I know a guy with a late model Chrysler 300 hemi. The dealer wanted $800 to replace the spark plugs, because the engine had to be partially removed, and that meant every part connected to it had to be removed.

I had to pull the engine out of my Vulcan 750 to replace the stator. Virtually every engine repair on that bike requires the engine to be removed.

My former Vino 125 required the engine oil to be drained to get to the variator. Look how many scooters have to be practically disassembled to reach the valve adjusters. The Yamaha Majesty requires the engine to be removed to check the valves. My Vulcan would too, except that it has hydraulic valves.
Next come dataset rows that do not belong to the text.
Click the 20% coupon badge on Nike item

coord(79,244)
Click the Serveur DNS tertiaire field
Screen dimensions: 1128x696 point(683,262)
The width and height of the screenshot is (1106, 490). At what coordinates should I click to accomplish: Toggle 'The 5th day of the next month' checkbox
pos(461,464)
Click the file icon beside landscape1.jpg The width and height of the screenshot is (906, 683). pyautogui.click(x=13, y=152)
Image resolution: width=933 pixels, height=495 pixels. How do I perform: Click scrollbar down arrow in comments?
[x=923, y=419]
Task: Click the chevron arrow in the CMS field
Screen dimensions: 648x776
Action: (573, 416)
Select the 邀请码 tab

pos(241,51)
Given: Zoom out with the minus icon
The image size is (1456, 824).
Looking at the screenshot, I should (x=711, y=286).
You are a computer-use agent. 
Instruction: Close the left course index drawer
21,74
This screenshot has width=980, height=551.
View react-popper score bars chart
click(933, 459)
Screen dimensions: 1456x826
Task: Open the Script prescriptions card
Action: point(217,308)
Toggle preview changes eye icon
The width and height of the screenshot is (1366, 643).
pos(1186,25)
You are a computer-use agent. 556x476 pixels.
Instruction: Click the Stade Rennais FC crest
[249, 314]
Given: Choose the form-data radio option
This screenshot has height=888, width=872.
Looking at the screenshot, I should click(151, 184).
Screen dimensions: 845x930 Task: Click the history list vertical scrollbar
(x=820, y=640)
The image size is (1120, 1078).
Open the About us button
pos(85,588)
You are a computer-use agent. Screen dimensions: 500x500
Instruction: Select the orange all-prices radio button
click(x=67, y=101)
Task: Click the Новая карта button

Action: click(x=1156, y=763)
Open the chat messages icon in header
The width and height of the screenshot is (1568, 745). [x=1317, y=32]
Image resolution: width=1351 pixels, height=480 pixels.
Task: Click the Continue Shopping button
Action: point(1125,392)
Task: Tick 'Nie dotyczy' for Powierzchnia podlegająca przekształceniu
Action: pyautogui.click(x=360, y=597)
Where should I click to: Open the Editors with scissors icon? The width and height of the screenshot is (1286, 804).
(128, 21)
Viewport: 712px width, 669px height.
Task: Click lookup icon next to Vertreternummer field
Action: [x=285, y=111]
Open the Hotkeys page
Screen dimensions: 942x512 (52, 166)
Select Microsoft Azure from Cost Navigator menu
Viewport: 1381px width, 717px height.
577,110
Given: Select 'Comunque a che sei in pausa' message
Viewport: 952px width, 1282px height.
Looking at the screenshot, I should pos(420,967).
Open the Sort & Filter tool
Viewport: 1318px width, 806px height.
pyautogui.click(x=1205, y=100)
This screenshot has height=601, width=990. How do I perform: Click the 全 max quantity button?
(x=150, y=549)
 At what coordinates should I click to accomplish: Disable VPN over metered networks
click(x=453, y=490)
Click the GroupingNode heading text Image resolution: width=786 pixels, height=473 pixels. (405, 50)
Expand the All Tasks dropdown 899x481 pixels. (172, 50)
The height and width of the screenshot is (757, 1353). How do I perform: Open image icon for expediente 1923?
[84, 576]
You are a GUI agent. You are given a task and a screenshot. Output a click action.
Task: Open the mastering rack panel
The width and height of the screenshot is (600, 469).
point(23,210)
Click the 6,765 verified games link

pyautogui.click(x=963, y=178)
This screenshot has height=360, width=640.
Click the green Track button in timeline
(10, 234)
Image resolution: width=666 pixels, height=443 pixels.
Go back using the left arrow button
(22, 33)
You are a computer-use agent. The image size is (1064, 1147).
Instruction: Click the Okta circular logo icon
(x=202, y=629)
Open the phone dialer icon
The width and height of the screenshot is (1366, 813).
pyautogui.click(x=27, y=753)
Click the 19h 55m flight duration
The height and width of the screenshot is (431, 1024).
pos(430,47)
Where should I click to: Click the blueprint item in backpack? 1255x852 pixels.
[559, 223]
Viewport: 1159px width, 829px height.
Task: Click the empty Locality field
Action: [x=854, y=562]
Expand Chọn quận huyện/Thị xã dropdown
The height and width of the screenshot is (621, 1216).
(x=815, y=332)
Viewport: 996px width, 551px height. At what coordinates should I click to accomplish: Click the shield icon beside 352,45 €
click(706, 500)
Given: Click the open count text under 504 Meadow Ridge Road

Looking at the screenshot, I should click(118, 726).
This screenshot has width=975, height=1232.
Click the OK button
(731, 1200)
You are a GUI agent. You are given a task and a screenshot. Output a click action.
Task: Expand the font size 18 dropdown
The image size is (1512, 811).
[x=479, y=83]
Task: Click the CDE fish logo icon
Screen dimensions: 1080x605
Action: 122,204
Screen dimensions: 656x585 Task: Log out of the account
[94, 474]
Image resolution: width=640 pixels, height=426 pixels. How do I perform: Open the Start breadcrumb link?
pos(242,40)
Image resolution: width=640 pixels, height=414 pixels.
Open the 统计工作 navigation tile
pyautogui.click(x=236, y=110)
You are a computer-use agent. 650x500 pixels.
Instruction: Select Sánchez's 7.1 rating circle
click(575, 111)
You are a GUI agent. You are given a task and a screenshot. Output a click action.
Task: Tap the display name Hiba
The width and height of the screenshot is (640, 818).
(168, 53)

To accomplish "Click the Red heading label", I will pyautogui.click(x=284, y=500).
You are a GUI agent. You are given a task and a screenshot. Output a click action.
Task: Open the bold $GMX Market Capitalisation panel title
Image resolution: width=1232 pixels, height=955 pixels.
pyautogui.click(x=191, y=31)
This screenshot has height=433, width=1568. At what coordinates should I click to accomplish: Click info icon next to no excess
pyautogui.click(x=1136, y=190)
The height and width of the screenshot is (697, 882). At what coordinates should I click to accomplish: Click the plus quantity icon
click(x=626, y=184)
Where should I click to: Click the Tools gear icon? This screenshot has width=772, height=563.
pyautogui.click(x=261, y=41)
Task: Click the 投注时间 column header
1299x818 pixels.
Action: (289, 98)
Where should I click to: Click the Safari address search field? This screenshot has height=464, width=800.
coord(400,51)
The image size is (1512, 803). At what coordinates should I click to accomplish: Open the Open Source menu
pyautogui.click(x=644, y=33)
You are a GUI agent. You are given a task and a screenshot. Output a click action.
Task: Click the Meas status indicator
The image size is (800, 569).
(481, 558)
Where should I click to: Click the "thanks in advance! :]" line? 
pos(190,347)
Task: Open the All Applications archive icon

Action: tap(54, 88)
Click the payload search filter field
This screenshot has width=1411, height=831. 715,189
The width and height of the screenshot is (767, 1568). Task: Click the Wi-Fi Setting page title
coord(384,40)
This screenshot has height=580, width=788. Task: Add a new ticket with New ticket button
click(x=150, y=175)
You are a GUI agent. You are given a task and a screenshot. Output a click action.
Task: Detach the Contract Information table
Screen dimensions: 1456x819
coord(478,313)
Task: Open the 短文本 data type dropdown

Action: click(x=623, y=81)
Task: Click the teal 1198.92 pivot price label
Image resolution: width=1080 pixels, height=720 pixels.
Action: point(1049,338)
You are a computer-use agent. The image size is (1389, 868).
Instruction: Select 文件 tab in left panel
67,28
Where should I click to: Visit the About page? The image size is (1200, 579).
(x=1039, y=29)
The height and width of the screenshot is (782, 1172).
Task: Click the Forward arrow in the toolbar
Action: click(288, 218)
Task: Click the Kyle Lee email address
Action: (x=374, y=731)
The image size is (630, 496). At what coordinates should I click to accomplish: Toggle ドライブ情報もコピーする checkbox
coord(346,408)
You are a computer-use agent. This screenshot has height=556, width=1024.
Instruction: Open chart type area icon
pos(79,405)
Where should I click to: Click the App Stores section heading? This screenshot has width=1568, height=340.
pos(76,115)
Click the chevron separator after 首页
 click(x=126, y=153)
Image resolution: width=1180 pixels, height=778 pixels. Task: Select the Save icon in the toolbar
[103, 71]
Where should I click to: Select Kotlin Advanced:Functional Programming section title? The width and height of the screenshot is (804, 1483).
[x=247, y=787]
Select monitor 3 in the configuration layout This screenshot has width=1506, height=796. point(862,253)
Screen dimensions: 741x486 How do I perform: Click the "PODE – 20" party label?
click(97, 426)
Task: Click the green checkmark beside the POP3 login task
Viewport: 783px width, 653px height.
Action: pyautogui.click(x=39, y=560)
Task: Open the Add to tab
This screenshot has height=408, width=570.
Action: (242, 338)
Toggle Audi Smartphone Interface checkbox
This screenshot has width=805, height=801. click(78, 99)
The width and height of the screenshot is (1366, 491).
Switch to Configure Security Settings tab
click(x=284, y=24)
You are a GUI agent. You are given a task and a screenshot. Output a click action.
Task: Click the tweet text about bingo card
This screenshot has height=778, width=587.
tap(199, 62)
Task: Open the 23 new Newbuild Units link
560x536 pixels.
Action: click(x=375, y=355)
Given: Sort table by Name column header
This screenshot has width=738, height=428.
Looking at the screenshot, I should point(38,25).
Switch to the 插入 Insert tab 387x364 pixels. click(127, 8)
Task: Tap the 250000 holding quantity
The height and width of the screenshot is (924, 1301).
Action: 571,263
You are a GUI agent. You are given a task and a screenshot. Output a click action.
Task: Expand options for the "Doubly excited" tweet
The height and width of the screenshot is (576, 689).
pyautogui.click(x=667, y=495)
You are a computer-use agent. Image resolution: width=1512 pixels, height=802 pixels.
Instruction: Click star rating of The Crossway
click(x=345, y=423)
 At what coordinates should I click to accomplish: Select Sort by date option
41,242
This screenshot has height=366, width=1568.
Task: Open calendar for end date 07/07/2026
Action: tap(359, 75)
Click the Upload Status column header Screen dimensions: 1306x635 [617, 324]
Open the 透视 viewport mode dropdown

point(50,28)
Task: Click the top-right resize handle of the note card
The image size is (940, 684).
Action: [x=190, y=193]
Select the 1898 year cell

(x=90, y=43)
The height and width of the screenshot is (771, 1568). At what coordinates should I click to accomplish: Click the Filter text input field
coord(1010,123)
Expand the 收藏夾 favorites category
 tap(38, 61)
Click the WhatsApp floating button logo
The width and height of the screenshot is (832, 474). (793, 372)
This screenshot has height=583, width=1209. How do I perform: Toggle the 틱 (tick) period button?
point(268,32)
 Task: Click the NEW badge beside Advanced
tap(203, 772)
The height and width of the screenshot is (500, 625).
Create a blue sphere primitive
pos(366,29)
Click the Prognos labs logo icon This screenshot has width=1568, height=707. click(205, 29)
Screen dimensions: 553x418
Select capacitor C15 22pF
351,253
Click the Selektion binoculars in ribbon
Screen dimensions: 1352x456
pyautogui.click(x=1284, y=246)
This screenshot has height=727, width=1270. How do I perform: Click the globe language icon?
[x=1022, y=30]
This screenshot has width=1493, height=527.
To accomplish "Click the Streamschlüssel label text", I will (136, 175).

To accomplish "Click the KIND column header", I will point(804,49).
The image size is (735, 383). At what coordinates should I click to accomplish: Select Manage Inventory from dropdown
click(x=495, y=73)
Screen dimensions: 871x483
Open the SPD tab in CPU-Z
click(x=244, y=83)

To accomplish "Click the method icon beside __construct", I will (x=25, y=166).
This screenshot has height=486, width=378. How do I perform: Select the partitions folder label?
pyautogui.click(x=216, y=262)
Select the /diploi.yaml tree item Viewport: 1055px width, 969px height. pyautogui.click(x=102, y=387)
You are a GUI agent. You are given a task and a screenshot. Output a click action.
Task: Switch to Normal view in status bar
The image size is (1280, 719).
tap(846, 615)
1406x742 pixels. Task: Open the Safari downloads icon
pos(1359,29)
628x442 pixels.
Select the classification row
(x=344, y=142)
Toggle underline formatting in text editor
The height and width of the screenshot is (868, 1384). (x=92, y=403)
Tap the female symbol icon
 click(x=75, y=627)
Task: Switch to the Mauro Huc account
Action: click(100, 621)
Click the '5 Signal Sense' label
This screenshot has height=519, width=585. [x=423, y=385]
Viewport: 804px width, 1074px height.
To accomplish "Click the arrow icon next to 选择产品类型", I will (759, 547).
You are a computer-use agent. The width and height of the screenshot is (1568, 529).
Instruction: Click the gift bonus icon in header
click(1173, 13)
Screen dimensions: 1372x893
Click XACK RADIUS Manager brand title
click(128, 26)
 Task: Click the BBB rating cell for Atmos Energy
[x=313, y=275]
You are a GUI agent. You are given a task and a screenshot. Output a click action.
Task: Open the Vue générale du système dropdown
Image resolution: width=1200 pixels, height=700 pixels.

Having spent 36 years working on vehicles for a living, I noticed over the years how they had become more and more complex. Not just the addition of electronic and safety crap, but engines, transmissions, steering, suspension, and especially stuff inside. I remember the days you could crawl under the dash and reach everything under there. Not always easily, but doable. Reaching something under the dash on a newer model car is an absolute nightmare. It could cost thousands of $$$ in labor.

More and more, manufacturers are building vehicles designed to be disposable, to be used up and scrapped, rather than repaired. They don't seem to take repairing, or even maintaining them into consideration anymore. Mercedes and BMW even did away with the oil dipstick.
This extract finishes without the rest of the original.